Il voto greco rivela anche il catastrofico collasso del socialismo europeo. La presa di posizione del vice-cancelliere tedesco Garbriel, schierato addirittura alla destra della Merkel a fare il lavoro sporco per lei – a ribadirne la «pedagogia imperialista» di cui nel suo stesso paese è accusata (Der Spiegel) -, è qualcosa di ancor più tragico del celebre voto dei crediti di guerra nel 1914, perché segna una assimilazione ormai senza più residui. La dichiarata fine di un’identità politica. Così come la vergognosa posizione assunta da Martin Schultz, offensiva dello stesso parlamento europeo che dovrebbe rappresentare, esempio dell’abisso in cui è caduta la socialdemocrazia tedesca ma anche dell’incapacità di ricoprire con dignità un ruolo istituzionale che dovrebbe essere rappresentativo di tutti. Un parlamento degno di questo nome non dovrebbe esitare nemmeno un giorno a chiederne le dimissioni. Per non parlare delle posizioni assunte dal presidente del consiglio italiano Matteo Renzi: la sua imbarazzante performance di fronte alla cancelliera Merkel, gratuita forma di servilismo a danno degli stessi interessi italiani, è il simbolo di un definitivo degrado politico, culturale e morale. Che ne vanifica ogni possibile aspirazione da «mediatore» di alcunché.

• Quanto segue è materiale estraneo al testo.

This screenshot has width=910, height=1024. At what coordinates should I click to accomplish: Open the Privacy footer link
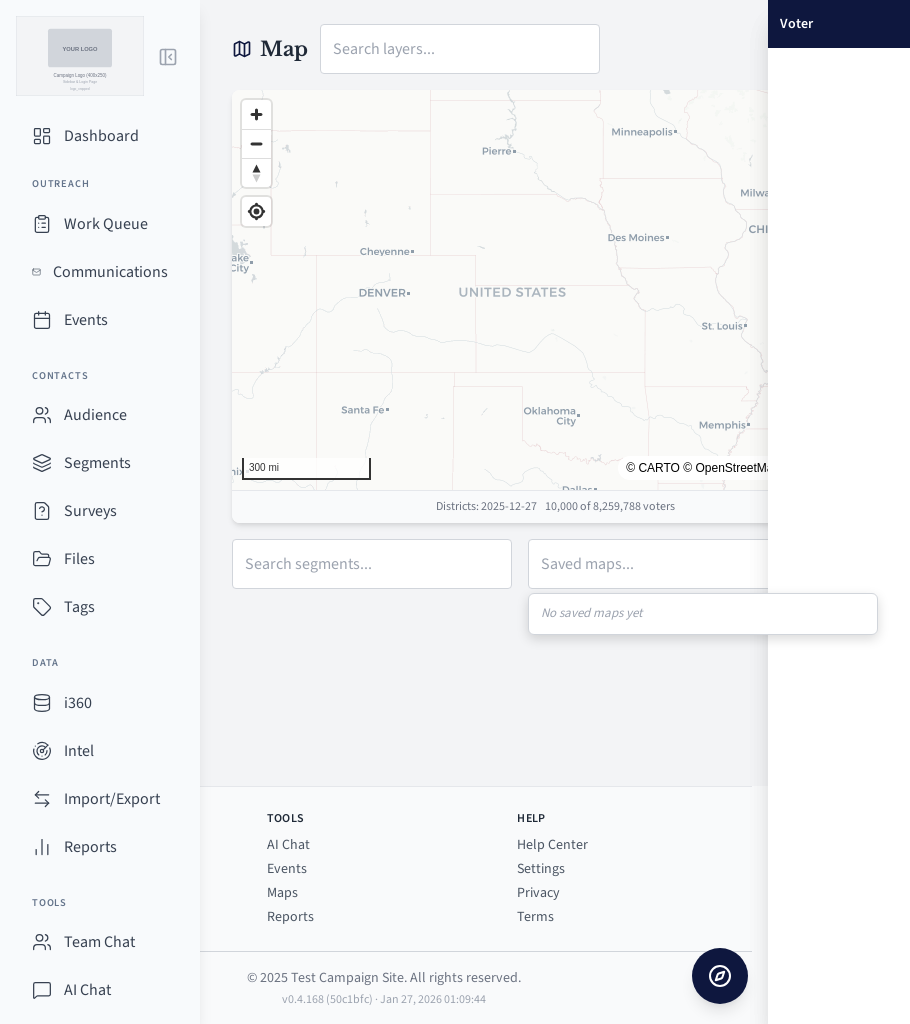[x=538, y=892]
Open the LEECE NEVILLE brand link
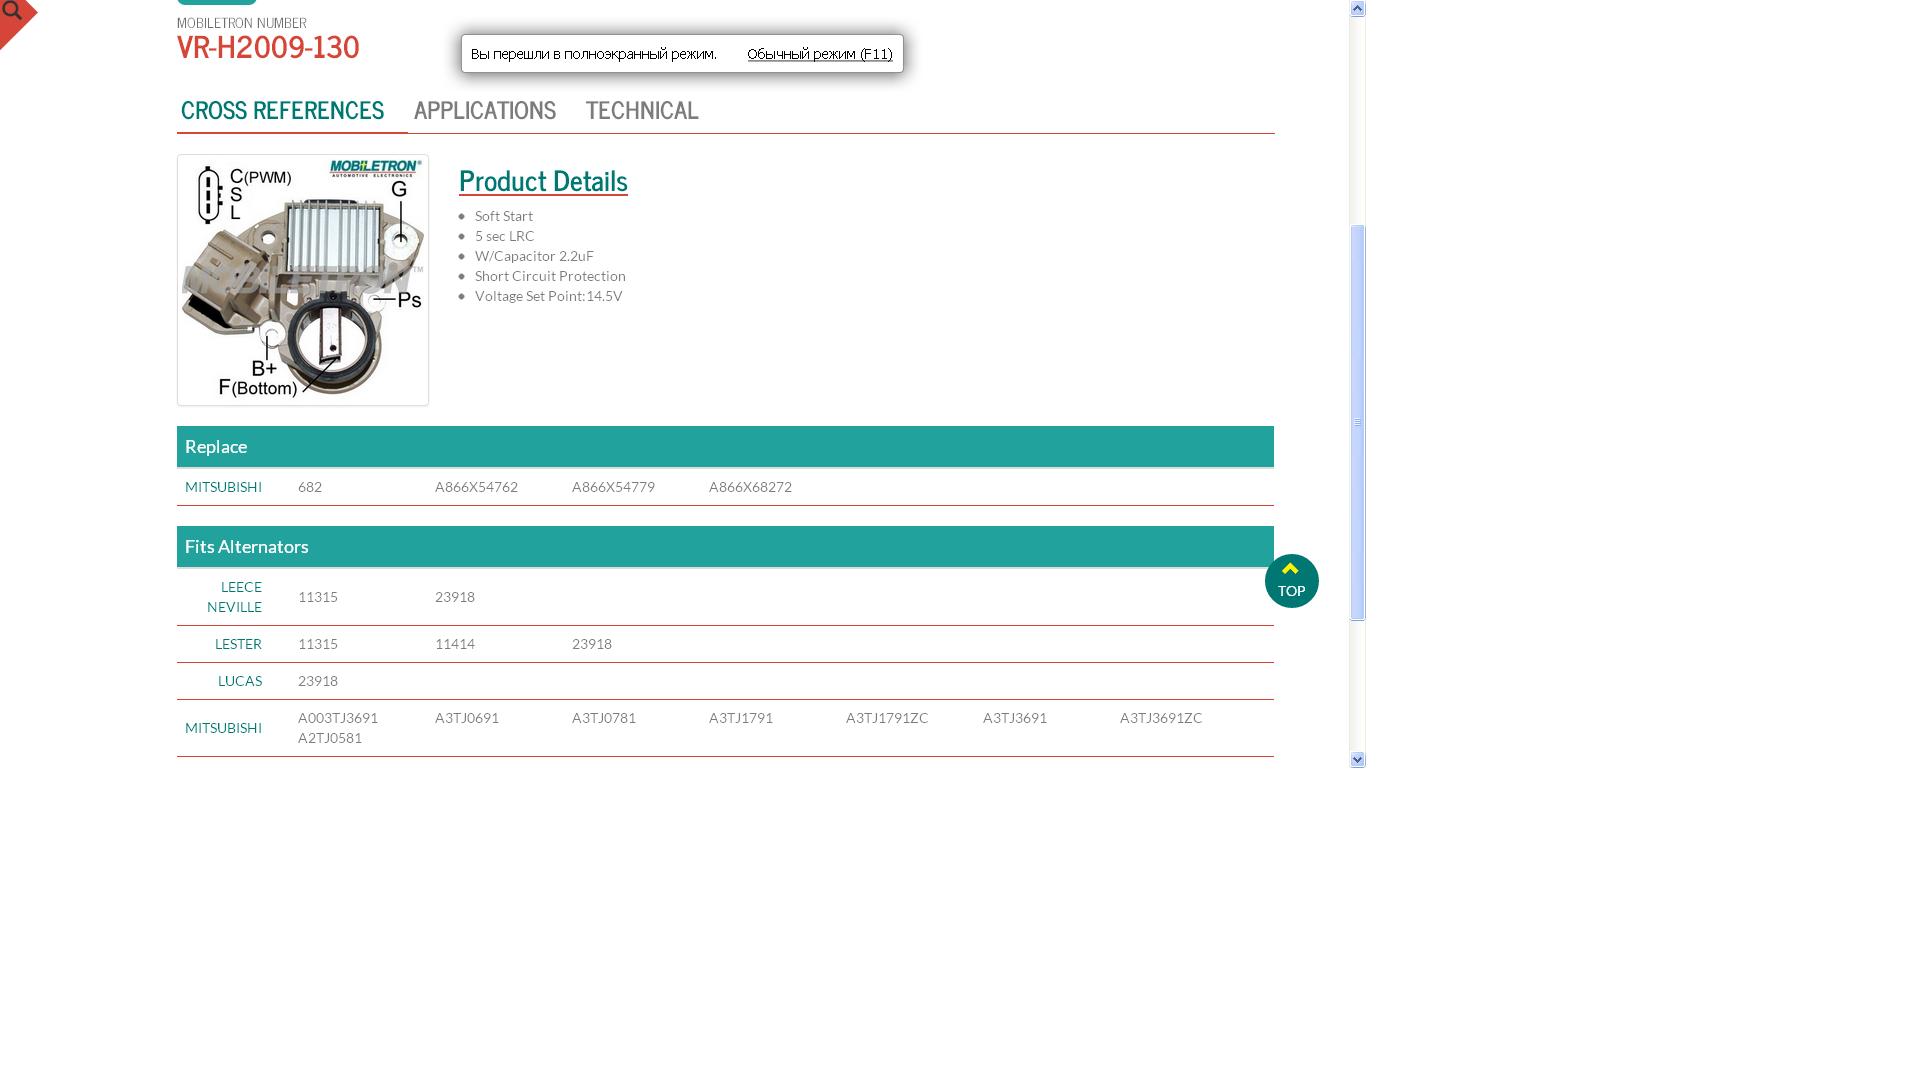The width and height of the screenshot is (1920, 1080). (x=235, y=597)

Da oggi incomincia una nuova storia per tutte le sinistre europee, a cominciare dalla nostra. I greci hanno aperto una breccia. Contro di loro si scaricherà la voglia di vendetta degli sconfitti, ancora increduli della propria sconfitta perché fiduciosi nell’onnipotenza dei propri mezzi. Tenteranno di continuare a usarli quei mezzi di dissuasione di massa. Tenteranno di prolungare il vero e proprio assedio di tipo medievale che hanno praticato nell’ultima settimana. Stringeranno ancora la garrota al collo dei greci per tentare di piegarne i negoziatori. Sta a tutti noi essere all’altezza del compito. Perché adesso tocca a noi fare la nostra parte, rompendo quell’assedio.
Facendo sentire forte la voce della vera Europa. Mobilitandoci perché è della nostra stessa pelle che si tratta.